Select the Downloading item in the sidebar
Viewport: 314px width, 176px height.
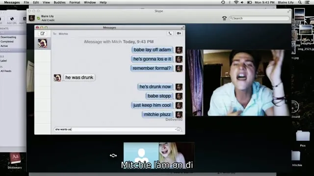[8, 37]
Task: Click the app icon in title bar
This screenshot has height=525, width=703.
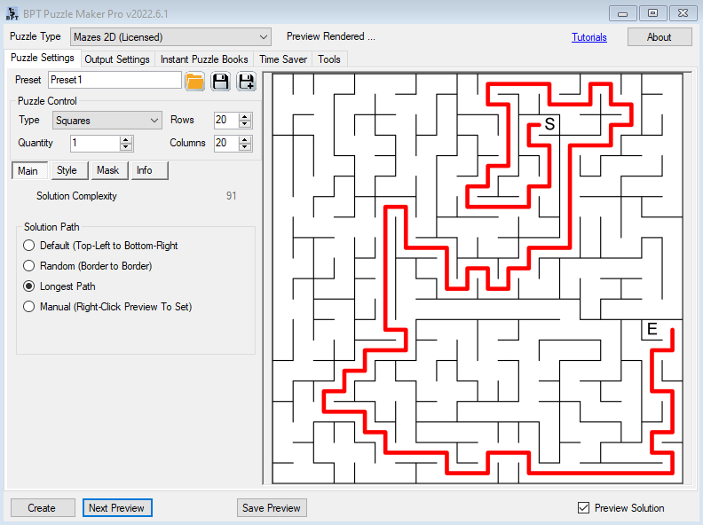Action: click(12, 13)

☆ ☆ ☆

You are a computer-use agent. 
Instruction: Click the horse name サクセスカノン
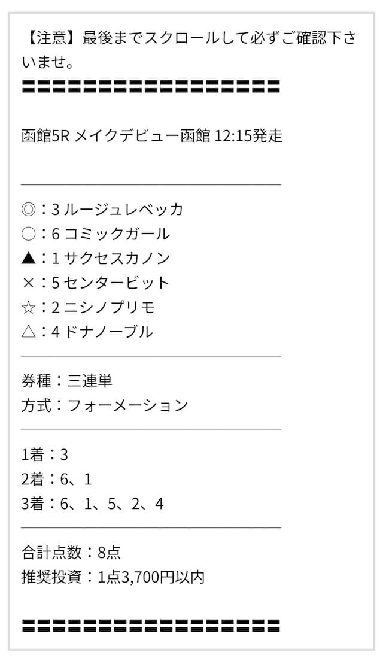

☆ ☆ ☆

§ **GOAL OF THE EXERCISE**
Repeat, word for word, the lines above between the line holding "You are a computer-use agent." and the line holding "Instruction: Click the horse name サクセスカノン", inclusive; omit everything else.

§ **EXPECTED ANSWER**
You are a computer-use agent. 
Instruction: Click the horse name サクセスカノン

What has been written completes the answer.